Scams that have targeted her residents have taken many forms, from imposters posing as legitimate government agencies or companies requesting payments to fake but attractive offers for gift cards, and much more. Most originate from e-mail, she noted.
When Jacobs asked Miller how often she hears such things, she responded, “it’s almost more important how much we don’t hear about them.”
To make sure people stay educated, if she hears of a scam targeting a resident, all residents are alerted, and some tech-savvy residents will even spread the word themselves if they encounter a scam attempt. “It’s really engaging the entire community to help each other in preventing some of those things from happening.”
Once a scammer gains someone’s trust, Helm said, they often introduce an element of urgency — the idea that the victim has to act now to get a deal or avoid a penalty or legal trouble.
“We should talk about how these scams exist and give senior citizens the confidence that they can recognize when this doesn’t make sense and avoid that sense of urgency to act, because that’s where you make a mistake,” she explained. “It’s perfectly acceptable to say, ‘I do all my business by mail — put a letter in the mail to me, and I’ll respond to you.”
But it’s easier said than done, she admitted, especially at a time when many seniors — and younger people, for that matter — have been more isolated than usual.
“I think it’s difficult for anybody in society to be fully armed and resilient. I feel if people become isolated in their old age and are not as familiar with some of the technology, they can get intimidated. So this is an area where we’re trying to see if we can be more helpful to them.”
Family members can help educate their older loved ones by asking gentle but probing questions about what may be going on, the webinar participants noted, and encourage residents of senior-living communities to call an administrator if they encounter a suspicious e-mail or think their information may have been compromised. And, of course, they should emphasize the importance of protecting passwords and other sensitive information, not clicking suspicious links, and shopping only at reputable, well-known websites.

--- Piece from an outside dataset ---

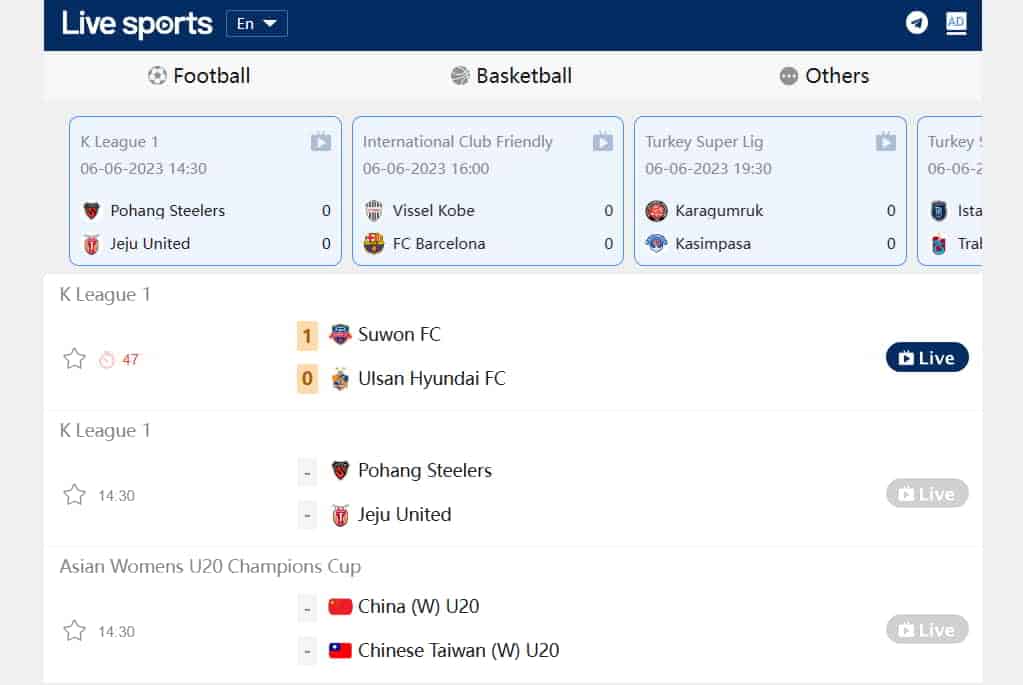
Task: Click the China (W) U20 flag icon
Action: (x=340, y=607)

“If it sounds like it’s too good to be true, it probably isn’t true,” Helm said. “I like to talk with senior citizens about having confidence in the skeptical skills they had throughout life. These are scams that happen to be on a computer, but they’re scams we grew up with since we were kids — bait and switch, or acting like an imposter.”
She takes a broad view of threats, having served in the U.S. Navy for 29 years. After her retirement as a captain, she taught military operations, specifically on integrating cyberspace operations into wargames.
“That was an opportunity to talk about how cybersecurity or cyber operations can affect operations that you traditionally would not think they would impact,” she explained. Now, in her role with the Mass Cyber Center, she knows there are few areas cybersecurity doesn’t impact — and that older Americans are often especially at risk.
“Today,” she said, “we all know this has great consequences to our daily lives.”